46. 似野游三人玩闹
    马车不紧不慢地行驶在官道上,车轮辘辘,节奏单调,却奇异地抚平了连日来的焦躁。

    出了裴家那方天地,纵使心头仍压着事,叶湘怡也感觉呼吸都松快了些许。

    她靠坐在车厢一侧,微微闭目养神,长长的睫毛在眼下投下淡淡的阴影,略显疲惫。

    车厢内,裴俞风坐在中间,左边是缩着脖子尽量降低存在感的裴俞霆,右边才是他心心念念的夫人。他瞥了一眼碍事的小侄子,低头就是一个带着警告意味的眼刀。

    裴俞霆人小鬼大,接收到信号,不满地撇撇嘴,用只有两人能听到的声音咕哝道:“过河拆桥……就不该让你来送我!”

    说着,他悻悻地起身,灵活地挪到了三哥三嫂对面的位置坐下,抱着自己的小包袱,扭头去看窗外的风景。

    裴俞风这才满意,长臂一伸,自然而然地将身旁的叶湘怡揽入怀中,让她靠得更舒服些。

    叶湘怡身子微僵,随即又放松下来,并未推开,只是耳根悄悄染上一抹淡红。

    一路颠簸,直到傍晚时分,马车才在一处河边空地停下。

    此处距离抱山书斋只剩下一日的路程,众人决定在此休整,明日再行赶路。

    夕阳的余晖将天空染成瑰丽的橘红色,很快便沉入山脊之下。

    河边升起篝火,仆从们忙碌着准备晚膳和搭建临时帐篷。

    裴俞风牵着叶湘怡的手,沿着河岸缓缓散步。

    这条河面不算宽阔,但水流颇为湍急,撞击着河床中的卵石,发出哗啦啦的声响,在寂静的暮色中格外清晰。
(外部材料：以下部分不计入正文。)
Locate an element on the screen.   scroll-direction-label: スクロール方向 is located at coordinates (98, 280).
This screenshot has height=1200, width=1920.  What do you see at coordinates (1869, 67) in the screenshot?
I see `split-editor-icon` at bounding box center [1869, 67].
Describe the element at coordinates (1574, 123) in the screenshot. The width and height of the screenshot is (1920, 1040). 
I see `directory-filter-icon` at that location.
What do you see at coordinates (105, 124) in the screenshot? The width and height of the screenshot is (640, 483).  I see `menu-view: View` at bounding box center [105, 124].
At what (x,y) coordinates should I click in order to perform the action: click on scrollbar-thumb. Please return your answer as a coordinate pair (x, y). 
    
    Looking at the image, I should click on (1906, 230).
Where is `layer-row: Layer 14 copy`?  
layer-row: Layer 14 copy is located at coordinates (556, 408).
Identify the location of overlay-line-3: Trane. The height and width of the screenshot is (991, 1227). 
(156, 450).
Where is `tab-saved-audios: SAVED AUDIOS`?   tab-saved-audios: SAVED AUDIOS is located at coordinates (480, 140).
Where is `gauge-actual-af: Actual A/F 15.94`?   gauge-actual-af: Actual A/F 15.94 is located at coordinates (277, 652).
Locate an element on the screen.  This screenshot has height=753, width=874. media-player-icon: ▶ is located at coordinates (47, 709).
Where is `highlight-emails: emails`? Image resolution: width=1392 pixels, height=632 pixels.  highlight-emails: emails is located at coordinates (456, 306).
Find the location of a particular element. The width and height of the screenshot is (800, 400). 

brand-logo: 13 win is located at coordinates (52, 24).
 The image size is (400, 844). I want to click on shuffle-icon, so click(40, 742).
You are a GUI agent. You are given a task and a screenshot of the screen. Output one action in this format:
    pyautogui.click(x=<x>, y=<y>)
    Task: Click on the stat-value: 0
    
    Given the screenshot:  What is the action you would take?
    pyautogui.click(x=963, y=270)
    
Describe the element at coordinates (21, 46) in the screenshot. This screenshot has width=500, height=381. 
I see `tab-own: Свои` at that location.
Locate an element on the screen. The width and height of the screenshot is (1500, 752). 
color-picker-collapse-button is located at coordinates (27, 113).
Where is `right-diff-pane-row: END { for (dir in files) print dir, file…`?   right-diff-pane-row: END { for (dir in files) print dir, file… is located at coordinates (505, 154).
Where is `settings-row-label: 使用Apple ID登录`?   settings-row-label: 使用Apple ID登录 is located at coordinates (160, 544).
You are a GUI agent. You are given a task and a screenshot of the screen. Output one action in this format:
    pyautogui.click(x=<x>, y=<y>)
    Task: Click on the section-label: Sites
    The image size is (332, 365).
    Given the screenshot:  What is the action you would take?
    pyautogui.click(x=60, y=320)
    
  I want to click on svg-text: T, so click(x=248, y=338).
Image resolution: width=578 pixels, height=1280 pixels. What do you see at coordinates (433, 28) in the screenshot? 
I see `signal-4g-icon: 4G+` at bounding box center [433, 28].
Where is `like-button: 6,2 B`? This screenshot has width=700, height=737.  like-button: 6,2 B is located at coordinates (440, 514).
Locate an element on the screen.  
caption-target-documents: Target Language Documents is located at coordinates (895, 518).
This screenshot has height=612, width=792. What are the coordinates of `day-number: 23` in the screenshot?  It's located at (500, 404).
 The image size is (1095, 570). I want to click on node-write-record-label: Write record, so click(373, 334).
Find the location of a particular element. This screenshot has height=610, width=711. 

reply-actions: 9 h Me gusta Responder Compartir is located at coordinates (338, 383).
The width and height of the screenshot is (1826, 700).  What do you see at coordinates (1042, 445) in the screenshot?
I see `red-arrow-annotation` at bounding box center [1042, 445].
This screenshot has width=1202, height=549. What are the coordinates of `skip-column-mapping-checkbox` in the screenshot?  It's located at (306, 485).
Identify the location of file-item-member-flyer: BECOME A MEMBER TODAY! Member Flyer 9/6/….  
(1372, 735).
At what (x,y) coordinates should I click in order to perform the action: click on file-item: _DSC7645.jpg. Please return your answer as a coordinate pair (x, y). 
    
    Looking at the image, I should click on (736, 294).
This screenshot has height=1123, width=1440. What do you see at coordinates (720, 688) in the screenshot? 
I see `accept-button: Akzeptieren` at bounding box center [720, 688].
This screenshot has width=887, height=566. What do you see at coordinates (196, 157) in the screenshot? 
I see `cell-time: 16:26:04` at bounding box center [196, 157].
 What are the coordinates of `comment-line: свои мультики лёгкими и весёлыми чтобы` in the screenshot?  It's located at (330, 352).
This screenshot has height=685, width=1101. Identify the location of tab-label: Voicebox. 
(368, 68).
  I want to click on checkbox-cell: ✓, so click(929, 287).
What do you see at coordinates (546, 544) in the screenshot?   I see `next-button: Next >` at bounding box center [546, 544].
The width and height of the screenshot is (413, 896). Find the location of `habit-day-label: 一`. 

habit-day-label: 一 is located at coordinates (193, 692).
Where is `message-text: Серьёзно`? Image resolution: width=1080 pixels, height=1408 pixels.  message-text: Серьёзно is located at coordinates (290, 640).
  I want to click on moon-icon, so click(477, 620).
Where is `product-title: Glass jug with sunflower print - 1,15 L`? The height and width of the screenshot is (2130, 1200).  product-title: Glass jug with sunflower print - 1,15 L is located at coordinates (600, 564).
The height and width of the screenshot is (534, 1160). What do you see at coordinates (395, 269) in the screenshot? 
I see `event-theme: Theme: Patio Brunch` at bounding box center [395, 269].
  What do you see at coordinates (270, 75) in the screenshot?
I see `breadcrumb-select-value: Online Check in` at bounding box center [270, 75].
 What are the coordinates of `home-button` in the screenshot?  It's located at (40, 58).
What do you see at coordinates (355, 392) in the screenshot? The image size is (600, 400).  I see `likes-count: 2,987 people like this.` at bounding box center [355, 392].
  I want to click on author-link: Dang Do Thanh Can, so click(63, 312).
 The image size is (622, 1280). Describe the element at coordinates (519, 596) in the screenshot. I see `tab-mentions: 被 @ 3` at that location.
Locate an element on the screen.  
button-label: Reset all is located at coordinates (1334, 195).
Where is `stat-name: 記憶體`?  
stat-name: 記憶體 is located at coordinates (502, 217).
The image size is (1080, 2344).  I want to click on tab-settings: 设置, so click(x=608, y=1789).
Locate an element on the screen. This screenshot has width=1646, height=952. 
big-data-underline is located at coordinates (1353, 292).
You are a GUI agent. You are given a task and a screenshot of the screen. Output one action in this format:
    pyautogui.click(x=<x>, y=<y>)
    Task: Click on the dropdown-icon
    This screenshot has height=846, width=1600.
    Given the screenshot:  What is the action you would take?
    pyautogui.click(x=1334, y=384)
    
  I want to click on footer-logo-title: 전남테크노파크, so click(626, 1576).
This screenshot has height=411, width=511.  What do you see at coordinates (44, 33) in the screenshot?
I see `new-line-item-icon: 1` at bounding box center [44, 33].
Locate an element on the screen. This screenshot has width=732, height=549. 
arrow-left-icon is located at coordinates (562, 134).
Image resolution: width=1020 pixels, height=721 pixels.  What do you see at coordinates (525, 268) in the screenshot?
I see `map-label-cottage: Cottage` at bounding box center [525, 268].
    举目四望,周围是黑黢黢的山影,层层叠叠,他们确实是越走越往深山之中去了。夜风带着山间的凉意和草木的清新气息吹来,驱散了夏日的最后一丝闷热。

    叶湘怡望着眼前奔流的河水,和远处隐在夜色中愈发显得幽深的群山,忍不住问道:“家中也不是请不起西席夫子,为何偏要将俞霆送到这般偏远的地方来读书识字?这来来回路途不便,家人也难以时常探望。”

    裴俞风踢了踢脚边一颗圆润的鹅卵石,石子滚入河中,发出一声轻响。

    他直言道:“这抱山书斋,并非寻常私塾。它的创建者,乃是一位在世的大儒,官至太傅,是历经两朝风云的元老重臣,告老还乡后,在此地创办了书斋,人称宋夫子。当年他刚回乡时,祖父就曾亲自派人去请过,希望能请他到府中教导子弟,只是老人家心意已决,一心只想归隐山林,与诗书为伴,远离朝堂纷扰,婉拒了。”

    “宋夫子?”叶湘怡微微讶异,“我怎么从未听说过峤州之内还有过这样一位了不得的老学者?”

    裴俞风侧头看她,唇角微勾:“毕竟你是女子。就算叶伯父只有你一个宝贝女儿,疼若珍宝,大约也不会想着将你送到这全是男子的书斋中来读书吧?”

    叶湘怡想了想,点头承认:“确实是这个道理。”她忽然眼睛一亮,像是想到了什么,抓住裴俞风的手臂,“那……许元澈之前提到的,那位隐居在峤州附近的‘当世大家’,莫非指的就是这位宋夫子?”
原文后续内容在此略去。